Fails to Capture Certain User Behaviors

Another problem with using the bounce rate as an indicator of website success is that it fails to capture certain types of user behaviors that could be beneficial or detrimental, depending on what kind of action you would like them to take while on your site.

For example, consider a visitor who spends several minutes viewing videos embedded in your web pages — while these kinds of activities are often beneficial for engagement, they won’t show up in your bounce rate since there was no “action” taken beyond simply watching videos. Additionally, there may be instances where visitors enter and immediately leave due to slow loading times or other technical issues, but their bounces won’t necessarily reflect their true level of interest and engagement with the content on display.

Bounce Rate vs. Exit Rate

Exit rate and bounce rate are two commonly used metrics to measure website performance. While closely related, they have different definitions and represent different aspects of user activity. Exit rate measures the percentage of users who leave the website after viewing any number of pages, while bounce rate measures how many visitors leave a page without visiting any other pages on the website.
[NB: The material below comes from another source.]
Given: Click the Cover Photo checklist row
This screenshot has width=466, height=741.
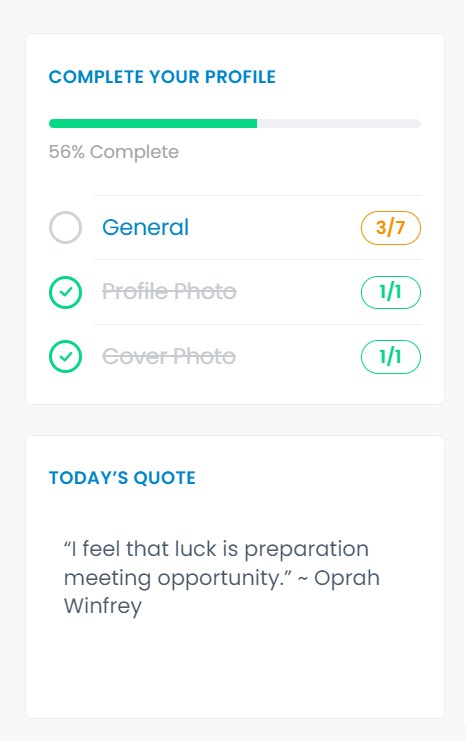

By analyzing these metrics over time and using various tools, such as Google Analytics, heat maps, and user recordings, you can gain valuable insights into user behavior on your site and make changes to improve it accordingly.

Frequently Asked Questions

What Is a Good Bounce Rate?

What constitutes a good bounce rate depends on the industry or topic of your website. Typically, the lower the bounce rate, the better. Aiming for a bounce rate that’s below 70% is a good place to start.

What Does a 100% Bounce Rate Mean?

A 100% bounce rate means that every visitor who interacts with your website only looks at one web page before leaving. If you have a 100% bounce rate, it’s quite likely you only have one web page or very few visitors. It’s also possible that the web page responsible for the 100% bounce rate has very poor content or design.

Is Bounce Rate a Google Ranking Factor?

This is a divisive topic online. Although bounce rate seems like something that would be used as a ranking factor, Google has stated that they don’t use it as a metric. However, many disagree with this assessment and have attempted independent studies as to whether the metric affects rankings. Ultimately, it’s smart to make improvements to your site and content to improve user experience regardless.

Wrapping Up

Bounce rate is an important metric for website owners to understand to measure the effectiveness of their website and its content. A high bounce rate can indicate that the content on the website is not engaging enough or relevant to the visitor’s needs, while a low bounce rate suggests that visitors are finding what they are looking for and sticking around.

Now that you know what bounce rate is, you can use this metric to your advantage. By understanding this metric and responding accordingly, website owners can ensure they provide a better user experience and increase their chances of achieving their goals.